◆ **WHAT TO PRODUCE**:
How many lines in the records below contain the word "label"? State only that number.
*** Begin section ***
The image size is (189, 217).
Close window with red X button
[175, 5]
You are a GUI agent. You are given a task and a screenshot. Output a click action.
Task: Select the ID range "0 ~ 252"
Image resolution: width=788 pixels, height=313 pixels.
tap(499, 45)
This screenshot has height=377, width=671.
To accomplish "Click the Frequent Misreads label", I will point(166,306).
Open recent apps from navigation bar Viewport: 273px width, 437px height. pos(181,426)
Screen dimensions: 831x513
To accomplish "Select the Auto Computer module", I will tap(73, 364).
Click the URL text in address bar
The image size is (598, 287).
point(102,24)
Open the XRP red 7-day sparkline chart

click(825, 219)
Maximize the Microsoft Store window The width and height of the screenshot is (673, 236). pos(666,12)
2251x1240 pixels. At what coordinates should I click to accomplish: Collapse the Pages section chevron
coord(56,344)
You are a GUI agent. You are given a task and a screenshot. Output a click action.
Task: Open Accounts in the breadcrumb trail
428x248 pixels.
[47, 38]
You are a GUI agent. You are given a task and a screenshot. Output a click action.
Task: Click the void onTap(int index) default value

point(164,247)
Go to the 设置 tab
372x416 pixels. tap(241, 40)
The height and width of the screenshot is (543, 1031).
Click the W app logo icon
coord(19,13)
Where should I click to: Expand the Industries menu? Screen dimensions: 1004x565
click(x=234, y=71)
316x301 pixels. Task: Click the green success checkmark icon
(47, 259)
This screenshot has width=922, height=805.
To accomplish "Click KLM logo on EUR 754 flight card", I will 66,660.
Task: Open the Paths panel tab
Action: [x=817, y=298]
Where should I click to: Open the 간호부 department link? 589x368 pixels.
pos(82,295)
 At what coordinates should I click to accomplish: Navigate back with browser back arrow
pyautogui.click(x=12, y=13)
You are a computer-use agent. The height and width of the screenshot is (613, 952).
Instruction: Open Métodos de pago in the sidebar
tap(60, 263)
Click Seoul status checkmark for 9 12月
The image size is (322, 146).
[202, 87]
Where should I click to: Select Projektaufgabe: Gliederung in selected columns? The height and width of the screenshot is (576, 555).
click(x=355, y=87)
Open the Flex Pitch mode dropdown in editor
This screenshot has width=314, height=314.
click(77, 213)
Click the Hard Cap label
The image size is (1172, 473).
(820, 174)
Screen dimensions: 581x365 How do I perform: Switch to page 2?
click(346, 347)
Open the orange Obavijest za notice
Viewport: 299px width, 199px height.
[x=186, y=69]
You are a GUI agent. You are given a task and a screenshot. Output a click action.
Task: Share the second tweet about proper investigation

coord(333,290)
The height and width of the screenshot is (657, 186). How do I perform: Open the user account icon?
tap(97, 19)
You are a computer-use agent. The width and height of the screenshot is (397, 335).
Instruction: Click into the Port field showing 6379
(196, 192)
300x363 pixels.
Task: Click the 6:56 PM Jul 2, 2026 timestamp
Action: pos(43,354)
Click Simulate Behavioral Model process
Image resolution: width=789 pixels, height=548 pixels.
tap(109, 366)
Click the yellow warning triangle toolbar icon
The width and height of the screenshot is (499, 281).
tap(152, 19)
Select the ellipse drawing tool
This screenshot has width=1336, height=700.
*** End section ***
◆ **EXPECTED ANSWER**:
2